## Exercise goal
Pick out each of the following lines that contains the word "label", treating uppercase and lowercase letters as distinct.
# # # #
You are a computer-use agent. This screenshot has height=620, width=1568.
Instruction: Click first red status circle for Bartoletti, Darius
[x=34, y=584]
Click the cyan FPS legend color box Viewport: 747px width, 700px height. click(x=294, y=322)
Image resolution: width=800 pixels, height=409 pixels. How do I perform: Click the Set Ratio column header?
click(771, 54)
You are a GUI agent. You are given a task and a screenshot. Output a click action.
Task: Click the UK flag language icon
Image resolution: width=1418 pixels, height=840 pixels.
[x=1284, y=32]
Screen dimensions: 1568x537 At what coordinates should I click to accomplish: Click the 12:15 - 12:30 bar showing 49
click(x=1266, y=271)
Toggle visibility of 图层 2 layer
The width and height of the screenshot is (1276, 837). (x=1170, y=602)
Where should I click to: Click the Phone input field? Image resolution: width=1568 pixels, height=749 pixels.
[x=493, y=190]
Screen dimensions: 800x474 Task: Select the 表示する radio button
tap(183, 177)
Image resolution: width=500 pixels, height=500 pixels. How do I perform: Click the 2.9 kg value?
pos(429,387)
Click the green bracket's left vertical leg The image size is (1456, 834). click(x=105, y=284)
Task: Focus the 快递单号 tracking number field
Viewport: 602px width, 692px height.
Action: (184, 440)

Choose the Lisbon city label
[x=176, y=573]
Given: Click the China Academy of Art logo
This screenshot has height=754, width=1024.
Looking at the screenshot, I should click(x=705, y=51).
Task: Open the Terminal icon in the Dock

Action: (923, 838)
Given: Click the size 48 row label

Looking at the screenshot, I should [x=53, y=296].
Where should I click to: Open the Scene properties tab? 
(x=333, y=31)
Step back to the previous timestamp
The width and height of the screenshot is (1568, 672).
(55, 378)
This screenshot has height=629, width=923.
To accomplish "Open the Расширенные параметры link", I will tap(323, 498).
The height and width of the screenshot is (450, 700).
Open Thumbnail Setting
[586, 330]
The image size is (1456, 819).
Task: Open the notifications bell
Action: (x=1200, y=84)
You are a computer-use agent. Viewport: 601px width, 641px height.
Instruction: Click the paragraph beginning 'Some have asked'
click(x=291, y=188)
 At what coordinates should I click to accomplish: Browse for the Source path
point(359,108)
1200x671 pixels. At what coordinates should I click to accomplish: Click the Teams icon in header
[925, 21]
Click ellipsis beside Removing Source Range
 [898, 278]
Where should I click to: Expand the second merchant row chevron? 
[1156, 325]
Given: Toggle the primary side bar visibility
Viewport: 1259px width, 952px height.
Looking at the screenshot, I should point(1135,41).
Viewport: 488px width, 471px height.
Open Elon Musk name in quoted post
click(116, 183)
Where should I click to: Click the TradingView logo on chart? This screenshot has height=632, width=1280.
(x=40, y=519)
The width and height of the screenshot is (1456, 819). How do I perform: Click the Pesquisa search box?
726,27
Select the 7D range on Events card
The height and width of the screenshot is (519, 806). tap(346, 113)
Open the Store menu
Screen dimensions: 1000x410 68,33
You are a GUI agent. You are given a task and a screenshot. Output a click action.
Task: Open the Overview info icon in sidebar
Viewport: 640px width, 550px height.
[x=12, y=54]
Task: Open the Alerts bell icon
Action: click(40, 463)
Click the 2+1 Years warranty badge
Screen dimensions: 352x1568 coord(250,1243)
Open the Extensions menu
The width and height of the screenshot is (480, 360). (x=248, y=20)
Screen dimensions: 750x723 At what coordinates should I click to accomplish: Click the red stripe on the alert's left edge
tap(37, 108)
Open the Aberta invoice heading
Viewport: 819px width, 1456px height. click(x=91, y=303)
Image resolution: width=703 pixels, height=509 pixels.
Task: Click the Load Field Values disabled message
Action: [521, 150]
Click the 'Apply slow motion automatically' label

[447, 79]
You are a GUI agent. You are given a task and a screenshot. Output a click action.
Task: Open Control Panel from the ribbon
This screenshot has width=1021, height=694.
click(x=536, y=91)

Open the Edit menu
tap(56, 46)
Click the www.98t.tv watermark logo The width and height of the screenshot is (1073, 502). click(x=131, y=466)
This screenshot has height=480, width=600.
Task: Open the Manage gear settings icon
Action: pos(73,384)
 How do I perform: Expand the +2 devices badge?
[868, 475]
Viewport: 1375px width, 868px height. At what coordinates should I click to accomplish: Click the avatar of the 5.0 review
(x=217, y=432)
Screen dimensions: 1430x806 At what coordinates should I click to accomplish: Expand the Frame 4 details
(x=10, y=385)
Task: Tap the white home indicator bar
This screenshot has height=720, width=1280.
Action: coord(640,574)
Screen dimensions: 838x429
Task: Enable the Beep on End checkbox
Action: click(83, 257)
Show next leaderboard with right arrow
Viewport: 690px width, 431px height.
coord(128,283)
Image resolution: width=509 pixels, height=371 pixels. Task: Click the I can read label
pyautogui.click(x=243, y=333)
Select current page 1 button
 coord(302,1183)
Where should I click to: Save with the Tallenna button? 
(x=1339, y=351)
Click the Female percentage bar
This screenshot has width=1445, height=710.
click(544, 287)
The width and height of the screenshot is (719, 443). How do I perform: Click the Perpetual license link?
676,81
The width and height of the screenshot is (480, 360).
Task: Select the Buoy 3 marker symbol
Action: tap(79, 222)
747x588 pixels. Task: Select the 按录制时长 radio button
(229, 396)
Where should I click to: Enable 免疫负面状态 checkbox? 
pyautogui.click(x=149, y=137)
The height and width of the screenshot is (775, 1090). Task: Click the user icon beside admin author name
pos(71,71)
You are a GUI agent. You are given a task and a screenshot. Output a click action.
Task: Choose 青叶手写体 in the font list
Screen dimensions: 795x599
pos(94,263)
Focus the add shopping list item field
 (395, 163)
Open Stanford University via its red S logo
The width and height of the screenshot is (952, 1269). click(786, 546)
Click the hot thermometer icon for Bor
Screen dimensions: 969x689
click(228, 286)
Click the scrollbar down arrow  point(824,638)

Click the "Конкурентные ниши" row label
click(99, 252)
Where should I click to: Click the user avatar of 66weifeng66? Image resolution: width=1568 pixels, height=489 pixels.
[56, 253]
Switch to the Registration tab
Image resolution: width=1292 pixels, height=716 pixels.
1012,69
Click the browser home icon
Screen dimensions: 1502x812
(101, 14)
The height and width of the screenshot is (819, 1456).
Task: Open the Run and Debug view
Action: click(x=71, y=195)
# # # #
## Full output
Choose the Lisbon city label
Given: Click the size 48 row label
Click the 'Apply slow motion automatically' label
Image resolution: width=509 pixels, height=371 pixels. Task: Click the I can read label
Click the "Конкурентные ниши" row label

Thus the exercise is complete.